Inclusion of File Download Location, Supplier, and Version in SPDX File Information Section

[nishanthsankaran]

As per 5.2.3 File information section, If a file is not part of any package, it shall precede any package information section reference in the SPDX document.

The SPDX specification 2.3 for the File Information section does not include fields for FileDownloadLocation, supplier of the file, file version , similar to the Package Information section. This omission makes it challenging to document these details for files that are not part of any package.

[nishanthsankaran]

Additianl Detials :

As per the NTIA Minimum Elements, the SBOM should document baseline information about each component, including:

• Supplier
• Component Name
• Version of the Component
• Other Unique Identifiers
• Dependency Relationship
• Author of SBOM Data
• Timestamp

Mapping NTIA SBOM Minimum Elements to SPDX

The following table shows how the NTIA-required fields map to SPDX fields, as detailed in the SPDX specification for Executive Order 14028:

NTIA SBOM Minimum Field	Satisfying SPDX Field
Author Name	(6.8) Creator
Supplier Name	(7.5) Package Supplier
Component Name	(7.1) Package Name
Version String	(7.3) Package Version
Component Hash	(7.10) Package Checksum
Unique Identifier	(7.2) Package SPDX Identifier, (6.5) SPDX Document Namespace
Relationship	(11.1) Relationship: CONTAINS, DESCRIBES. The document must DESCRIBES at least one package.
Timestamp	(6.9) Created

Component Definition

As defined in NTIA's SBOM Minimum Elements Report (Appendix B: Glossary, page 25), a component is a unit of software defined by a supplier at the time the component is built, packaged, or delivered. Many components may contain subcomponents. Examples of components include a software product, a device, a library, or a single file.
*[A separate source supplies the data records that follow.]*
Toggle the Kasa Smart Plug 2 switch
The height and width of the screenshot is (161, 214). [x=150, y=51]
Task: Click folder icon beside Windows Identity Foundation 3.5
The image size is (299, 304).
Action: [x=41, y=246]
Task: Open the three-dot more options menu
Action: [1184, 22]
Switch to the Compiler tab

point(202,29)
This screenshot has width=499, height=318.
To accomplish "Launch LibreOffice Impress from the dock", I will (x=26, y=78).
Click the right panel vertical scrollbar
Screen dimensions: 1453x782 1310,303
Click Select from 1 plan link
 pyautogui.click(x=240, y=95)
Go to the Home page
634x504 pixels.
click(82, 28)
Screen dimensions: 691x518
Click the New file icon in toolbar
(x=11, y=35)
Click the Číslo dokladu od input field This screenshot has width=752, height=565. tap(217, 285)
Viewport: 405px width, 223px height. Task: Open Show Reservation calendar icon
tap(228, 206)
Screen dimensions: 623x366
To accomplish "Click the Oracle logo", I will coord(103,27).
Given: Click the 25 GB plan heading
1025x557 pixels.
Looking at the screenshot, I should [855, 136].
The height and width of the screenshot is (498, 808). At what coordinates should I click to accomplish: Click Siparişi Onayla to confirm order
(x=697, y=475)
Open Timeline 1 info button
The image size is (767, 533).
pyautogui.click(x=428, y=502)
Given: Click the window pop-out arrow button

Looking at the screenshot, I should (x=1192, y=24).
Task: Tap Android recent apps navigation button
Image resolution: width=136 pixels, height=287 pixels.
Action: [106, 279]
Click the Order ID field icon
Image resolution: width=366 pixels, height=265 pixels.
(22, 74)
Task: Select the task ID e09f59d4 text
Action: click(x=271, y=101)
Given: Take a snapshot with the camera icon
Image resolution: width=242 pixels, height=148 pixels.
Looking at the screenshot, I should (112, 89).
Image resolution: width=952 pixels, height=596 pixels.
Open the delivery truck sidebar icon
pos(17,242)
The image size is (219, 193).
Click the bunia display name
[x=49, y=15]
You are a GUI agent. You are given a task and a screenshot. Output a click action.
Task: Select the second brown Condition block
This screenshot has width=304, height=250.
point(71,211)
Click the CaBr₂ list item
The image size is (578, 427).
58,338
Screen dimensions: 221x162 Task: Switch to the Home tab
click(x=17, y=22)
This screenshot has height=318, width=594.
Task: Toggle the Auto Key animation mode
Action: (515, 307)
Issue with Non-Package Components

For files obtained from a third-party source that aren't associated with a package, SPDX currently lacks a direct way to tag NTIA Minimum Elements like Supplier Name, Version, or metadata such as the file download URL, as these fields are generally package-specific. This makes it challenging to track important metadata for standalone files.

[zvr]

Since "Package" is defined as "any unit of content that can be associated with a distribution of software", if you are obtaining a file, this is essentially a Package (containing only this file).

You can, therefore, have all the corresponding properties like Supplier and DownloadLocation.

[goneall]

Adding to @zvr comment above - it is perfectly fine, and even common, to have a package with a single file. In the SPDX spec, we distinguish between information about a file in the File class and information about a distributed file in the Package class.

You can use the contains relationship to indicate the file is contained in the package. If the file is the only thing being distributed, you can use the hasDistributionArtifact relationship from the package to the file.

[nishanthsankaran]

Thank you very much, @zvr and @goneall, for your explanation.